Beginning with the line that holds "Click the 'Day from 2017-03-28' axis label", copy every remaining line of the listing below exactly, and leave the pictures out.

Exercise inputs START

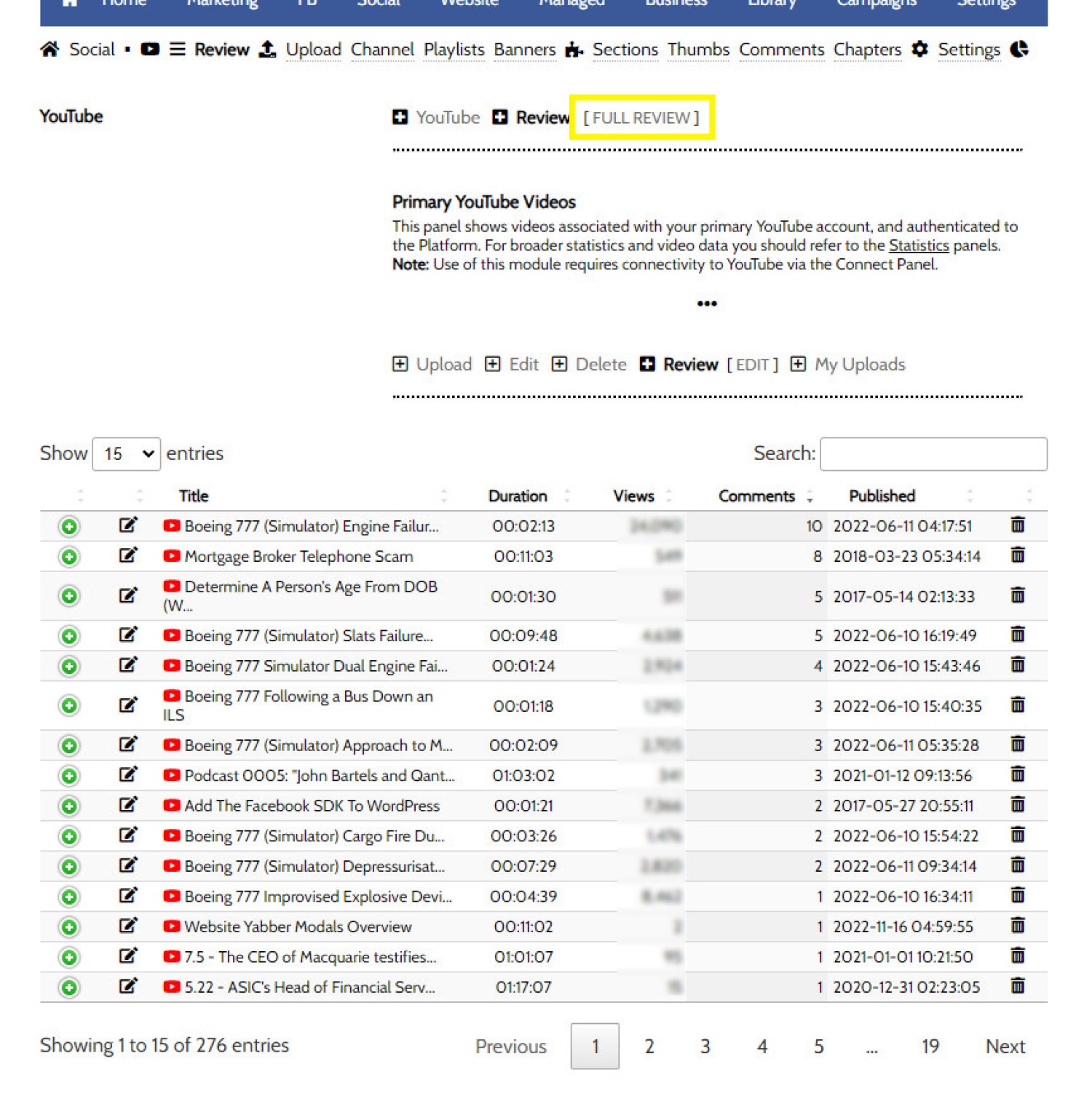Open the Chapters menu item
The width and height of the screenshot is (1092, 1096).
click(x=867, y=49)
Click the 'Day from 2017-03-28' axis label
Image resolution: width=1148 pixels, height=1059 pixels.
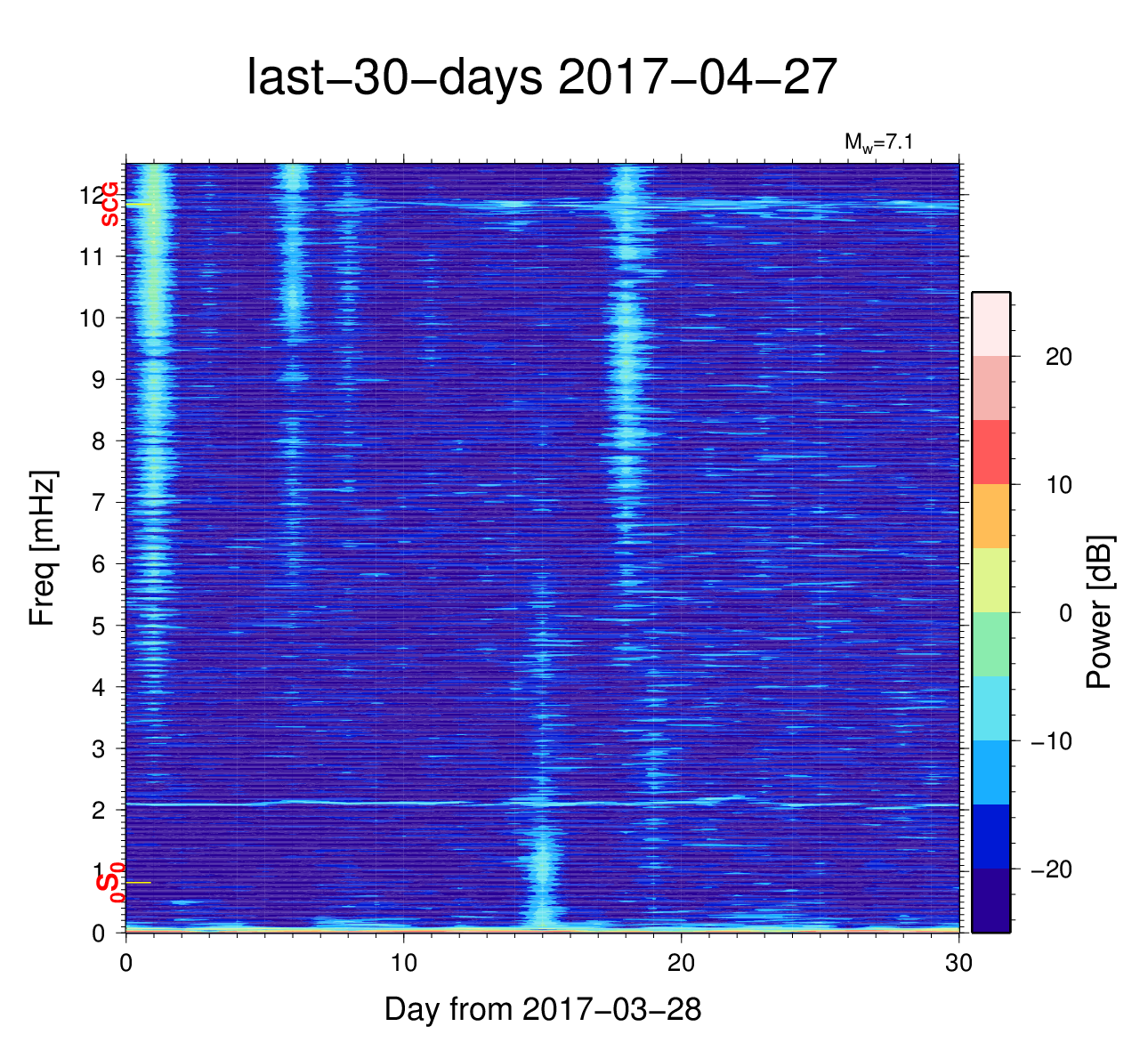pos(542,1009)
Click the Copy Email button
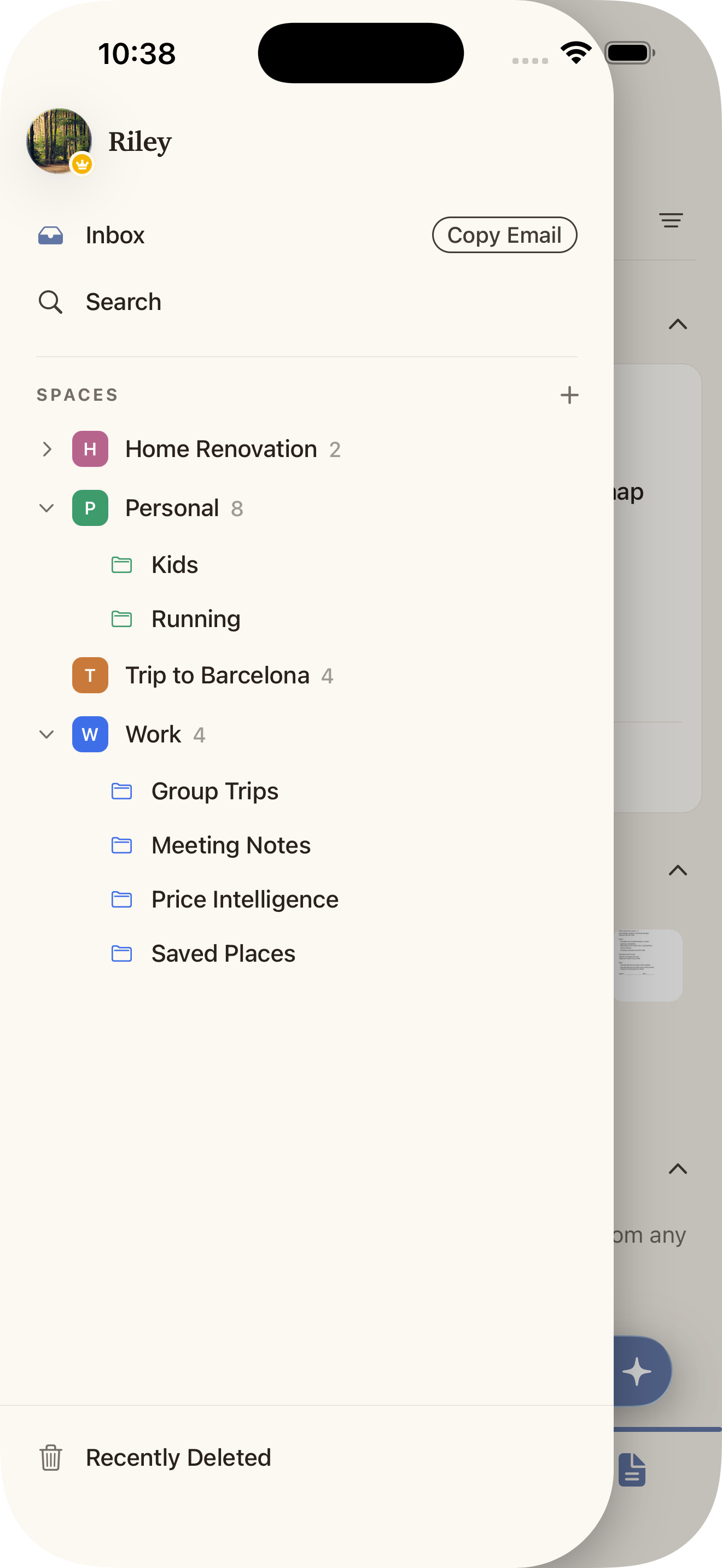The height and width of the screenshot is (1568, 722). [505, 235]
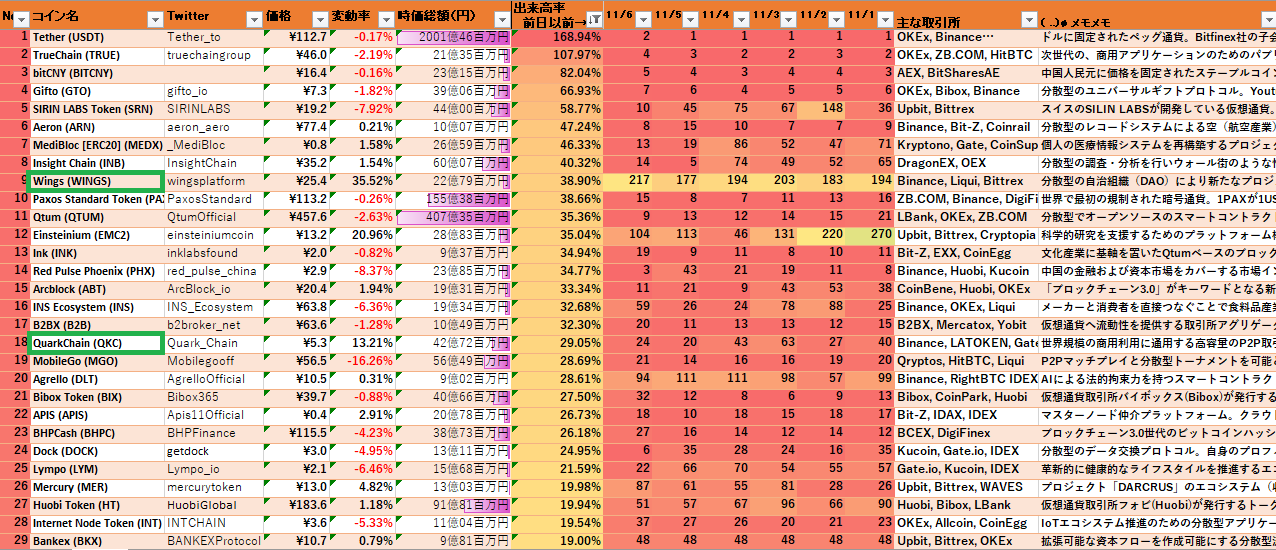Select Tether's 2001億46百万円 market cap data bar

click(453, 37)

Exercise inputs END

◆ Exercise answer
Click the 'Day from 2017-03-28' axis label
Image resolution: width=1148 pixels, height=1059 pixels.
pos(542,1009)
Click the Copy Email button
The height and width of the screenshot is (1568, 722). [505, 235]
Select Tether's 2001億46百万円 market cap data bar

click(453, 37)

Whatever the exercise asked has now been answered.